The four interconnected Strategic Priorities are Trust and Confidence, Reconciliation, Competitiveness and Data and Digital Innovation.

The following is an update on the Strategic Plan and the Strategic Priorities Implementation Plans.

White pelicans along a river in Northern Saskatchewan, Canada

Trust and Confidence

The CER is committed to delivering a regulatory system that Canadians trust.

The organization is earning that trust and the confidence of Canadians by being transparent, working collaboratively and being responsive to what it hears from stakeholders and Indigenous Peoples. As the CER continues to improve and move forward in its work, it is committed to sharing its progress in an open and transparent manner.

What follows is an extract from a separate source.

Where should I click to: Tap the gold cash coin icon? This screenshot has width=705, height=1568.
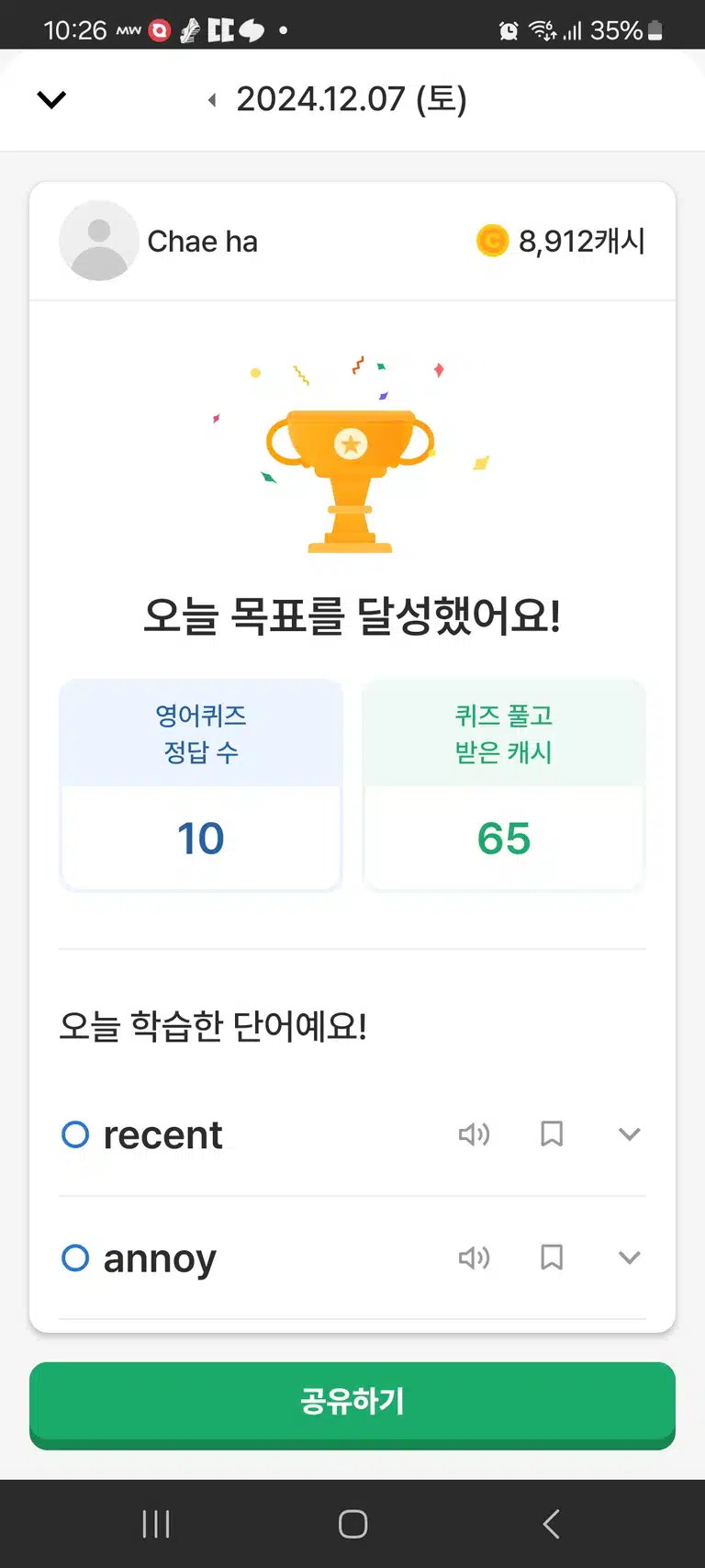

Having the trust and confidence of its own staff is also critical to an empowered workforce. The CER is examining its own workplace practices to ensure it is building a culture that is diverse and inclusive, where all staff feel valued and respected.

In 2022–23, the CER undertook several initiatives in support of this Strategic Priority.

  • Develop a National Engagement Strategy and National Indigenous Engagement Blueprint: The CER is committed to ensuring that its work is informed by stakeholders and Indigenous Peoples across Canada. This past year, the CER created a new National Engagement Strategy and Framework that will support staff across all CER Programs to engage in a coordinated way and share the information collected to improve its work.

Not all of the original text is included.